A dark flush had accentuated his high cheekbones. ‘I have never laid a finger on a woman before, whatever the provocation. The thought of it alone is anathema to me!’

‘I’m tired,’ Tess muttered wearily. ‘I don’t want to be badgered. Maybe you should just think about things overnight and then we can speak tomorrow. Or the day after, even.’

Matt didn’t bother to dignify such delaying tactics with a response. He had never been a believer in putting off for tomorrow what could be done today. Problems not faced head-on, he had discovered to his personal cost, never went away—they just got out of hand.

‘Wait for me by the lift,’ he instructed her, ‘I will need to discuss rearranging my schedule.’

‘Really, Matt. There’s no need to put your entire day on hold! Just let me go home and we can both discuss this when it’s sunk in and…and we’re both calmer.’

‘I’m perfectly calm. In fact, given the situation, I couldn’t be calmer.’ Nor was he lying. The fog was beginning to clear and a solution was presenting itself. It was the inevitable solution, but already he was coming to terms with it. He was rising to the occasion and that, for him, was something of which to be proud. She would discover soon enough that he was a man who shouldered his responsibility—even when, as in this instance, it was occasioned by something out of his control.

Strangely, he didn’t feel as cornered as he might have expected.

Tess regarded him helplessly. He could be as immovable as a block of granite. This was one such occasion. ‘Then we’ll go to a café. Or a coffee shop. Or even just find a bench somewhere.’ When he nodded, she gave a little sigh of resignation and left him slipping on his jacket, shutting down his computer, getting ready to face one of the most important conversations of his life.

It was pointless pushing the button. He was with her in less than five minutes. He had told her that he was calm and he looked calm. Cool, calm and composed. If nothing else, he was brilliant when it came to hiding his feelings. In fact, he could have been nominated for an award, judging from the performance he was putting on as he depressed the button and they took the lift down.

There was a coffee shop two blocks away, he was
telling her. It would be relatively quiet at this time of day.

When she asked him, stiff and staring straight ahead like a mannequin, what he had told his secretary, he shrugged and said that he had intimated some sort of situation with his new nanny. Nothing new there, he had implied to her. It had been a thirty-second conversation. His secretary wasn’t paid to ask intrusive questions.
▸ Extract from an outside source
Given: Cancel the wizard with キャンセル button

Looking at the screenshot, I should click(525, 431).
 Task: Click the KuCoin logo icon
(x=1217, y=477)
As the lift door purred open, Tess thought that anyone listening to their impersonal, polite conversation would have been forgiven for thinking that there was absolutely nothing amiss.

Matt continued to talk to her as they walked towards the coffee shop.

He certainly didn’t think he had overreacted to a word she had said, but he had still managed to scare her—and that didn’t sit right with him. To think that she had looked at him with those wide green eyes and effectively informed him that she didn’t want to be in his company without the safety of an anonymous public around her had shocked him to the core.